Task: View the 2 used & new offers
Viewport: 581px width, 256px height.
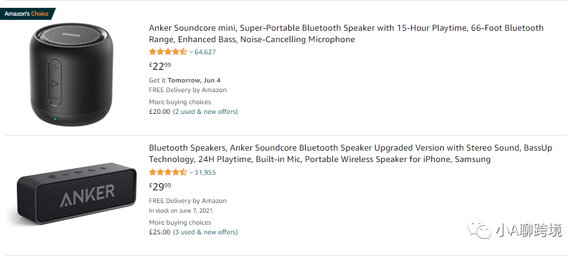Action: [x=205, y=111]

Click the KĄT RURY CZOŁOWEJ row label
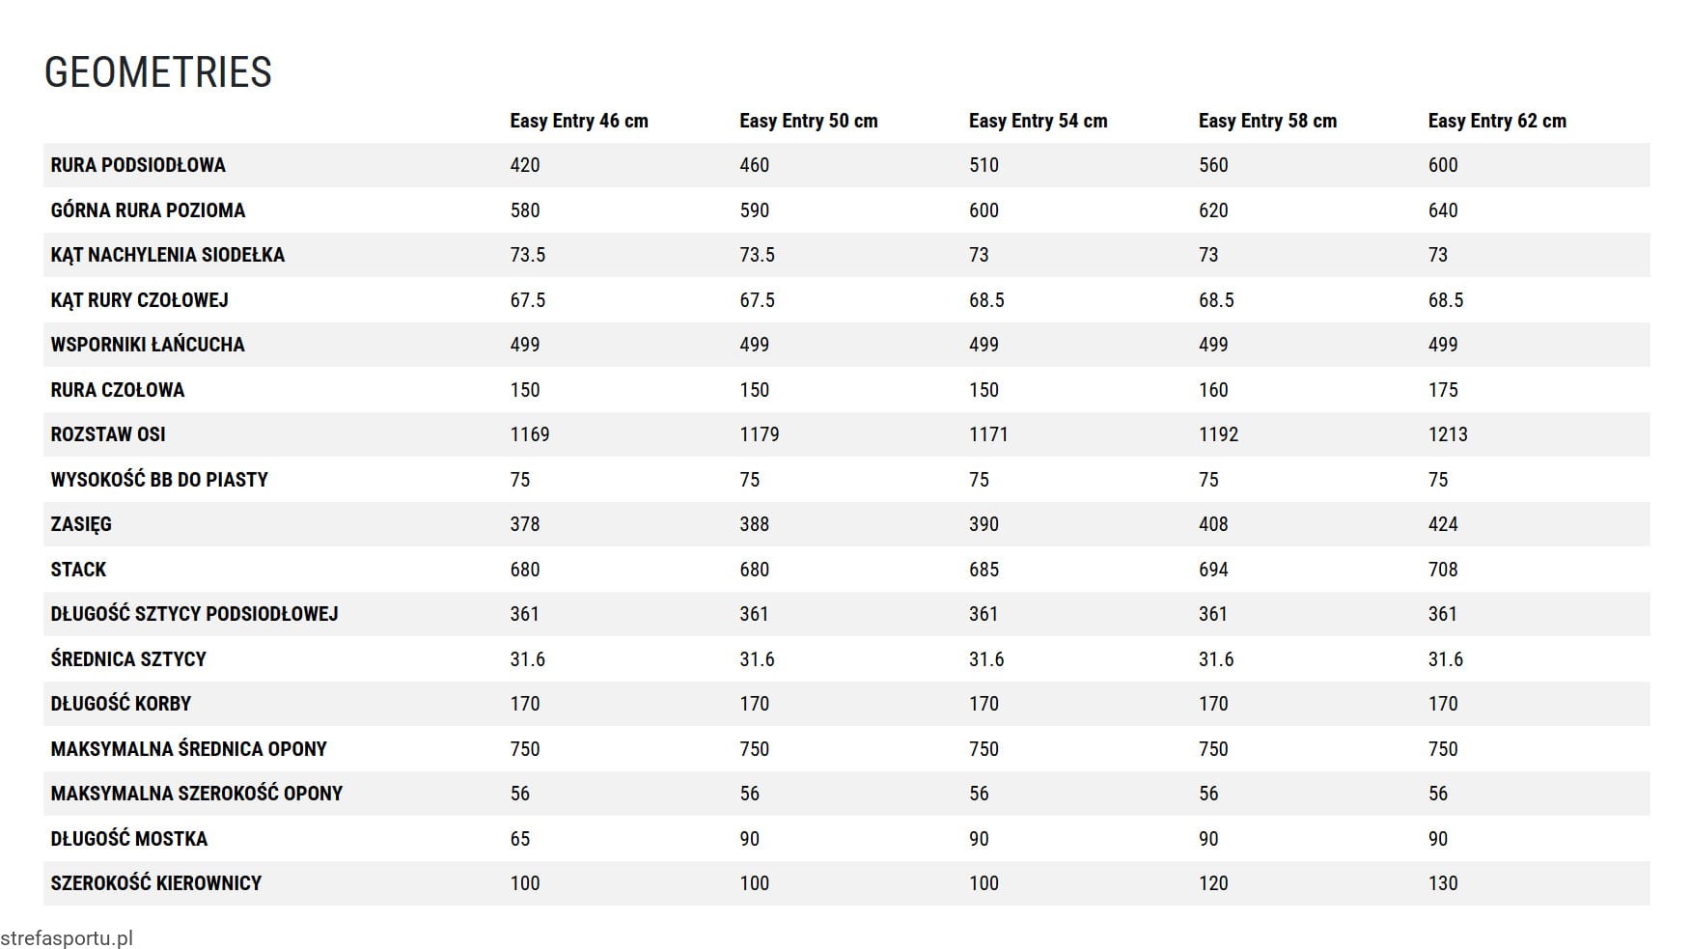(140, 300)
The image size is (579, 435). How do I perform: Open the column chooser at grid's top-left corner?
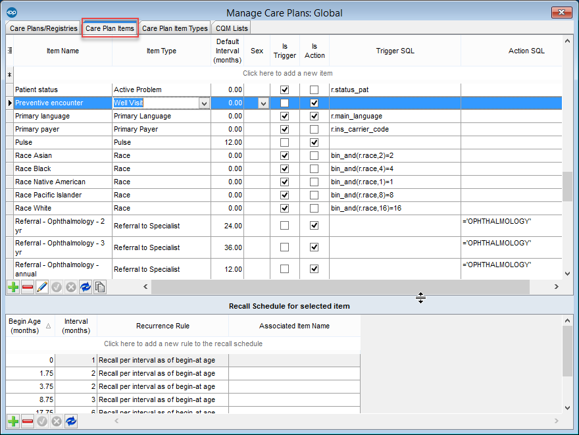[9, 50]
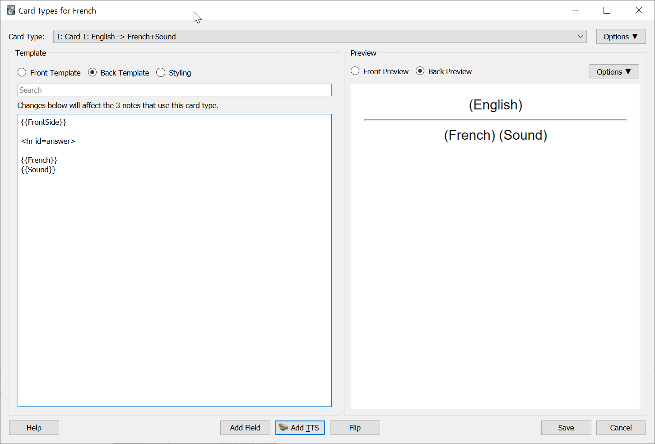Click the Search field above the template editor
Screen dimensions: 655x444
pos(174,90)
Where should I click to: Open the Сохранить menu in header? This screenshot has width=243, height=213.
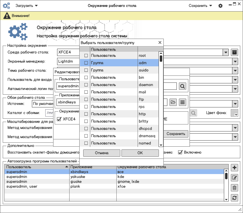[x=200, y=5]
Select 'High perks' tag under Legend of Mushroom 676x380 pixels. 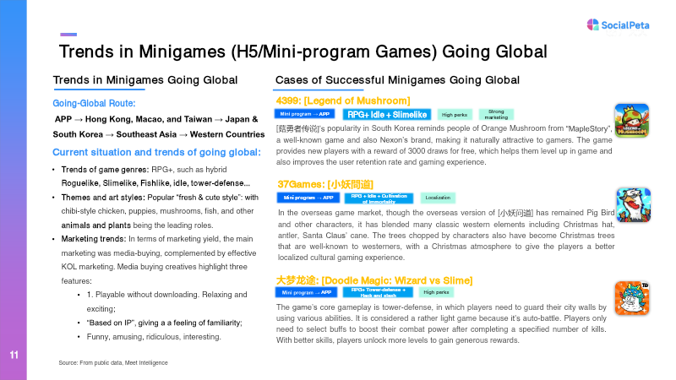(455, 114)
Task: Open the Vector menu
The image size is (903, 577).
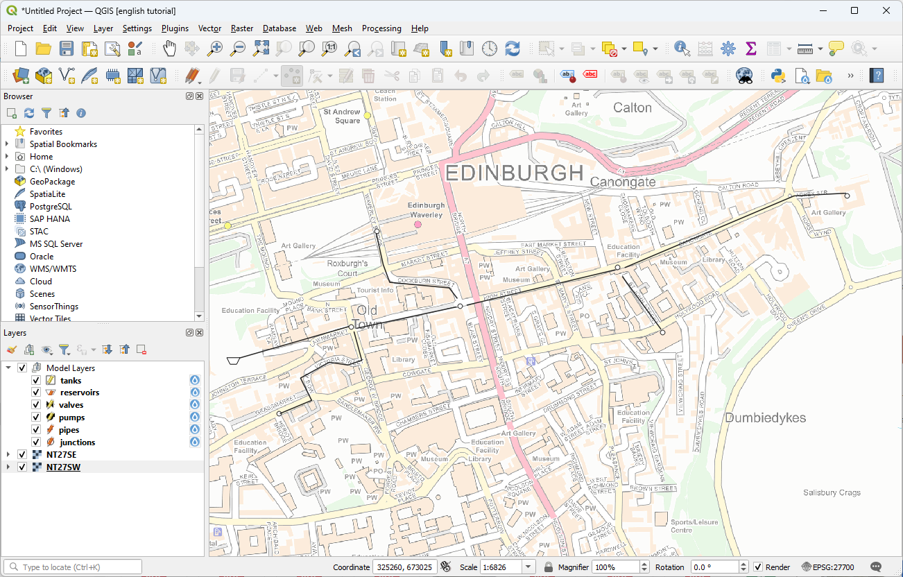Action: (x=209, y=28)
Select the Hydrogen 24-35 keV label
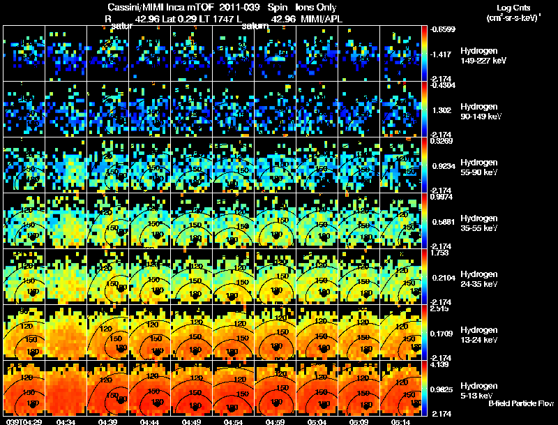Screen dimensions: 558x425 click(x=479, y=279)
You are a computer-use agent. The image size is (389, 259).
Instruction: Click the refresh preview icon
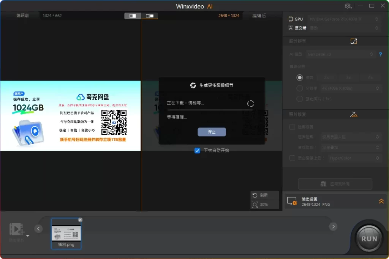(x=255, y=195)
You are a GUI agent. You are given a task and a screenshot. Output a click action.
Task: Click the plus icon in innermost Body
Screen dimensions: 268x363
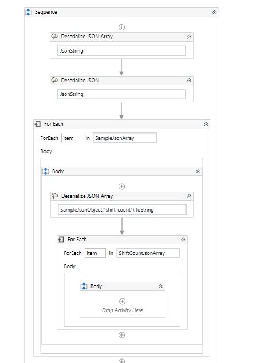(x=122, y=301)
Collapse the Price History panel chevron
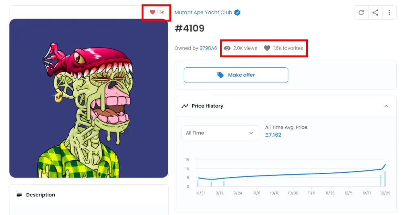The image size is (412, 215). [386, 106]
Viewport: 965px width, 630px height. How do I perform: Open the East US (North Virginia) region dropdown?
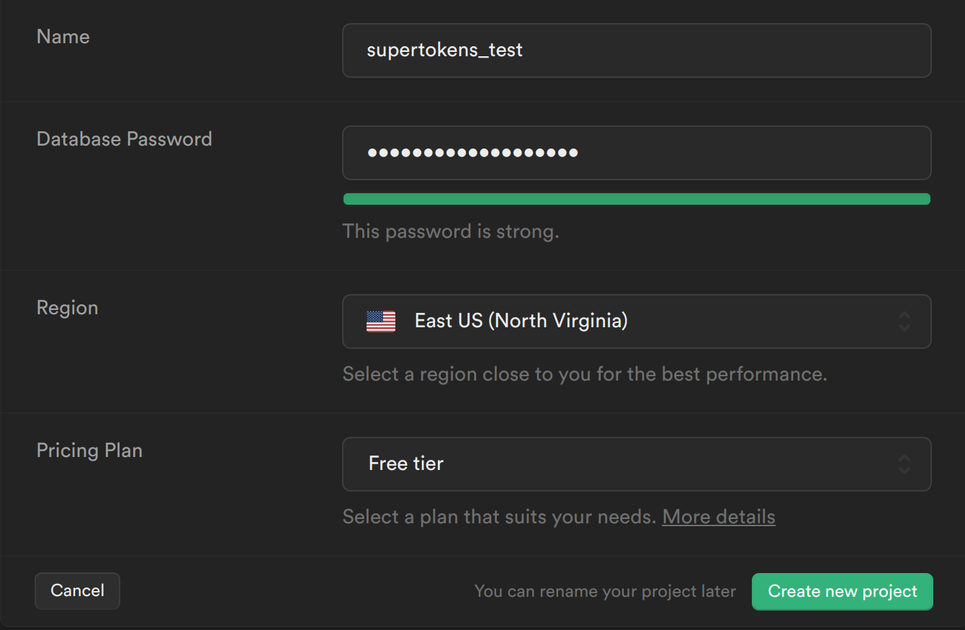(x=637, y=321)
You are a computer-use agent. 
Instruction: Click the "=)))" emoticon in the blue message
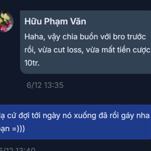point(18,129)
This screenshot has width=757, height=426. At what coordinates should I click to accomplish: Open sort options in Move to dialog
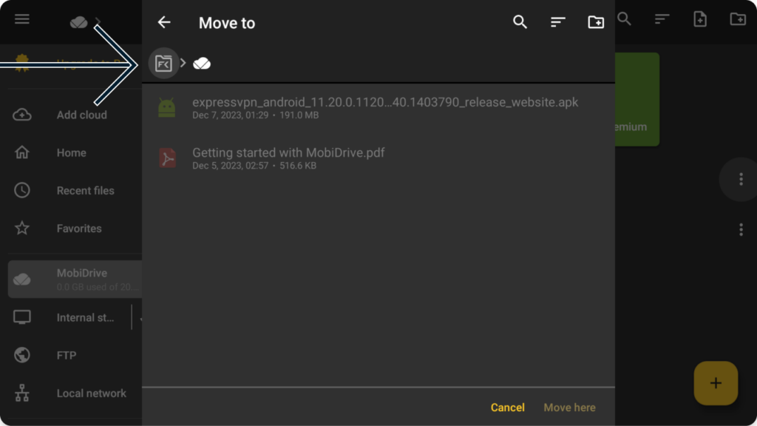click(x=557, y=22)
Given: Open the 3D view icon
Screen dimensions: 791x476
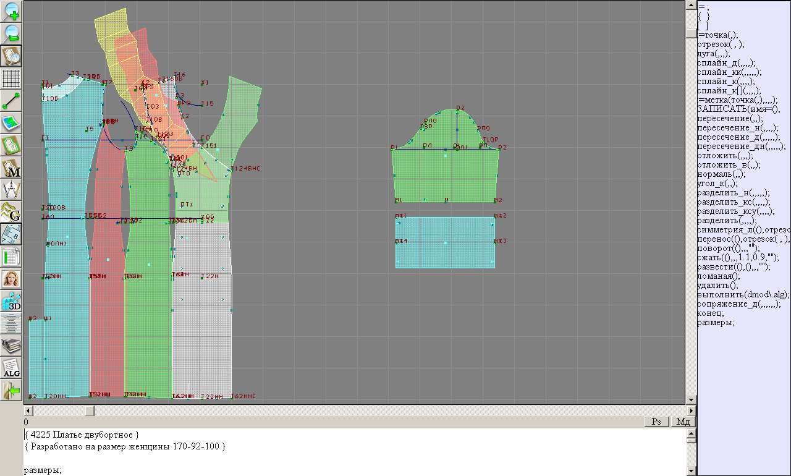Looking at the screenshot, I should point(12,301).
........
WORK INSTRUCTION> Only lines that include "agent" belong in the answer; return them from the entries above.

RESPONSE BOX>
You are a computer-use agent. The image size is (389, 259).
You are a GUI agent. You are given a task and a screenshot. Output a click action.
You are a computer-use agent. 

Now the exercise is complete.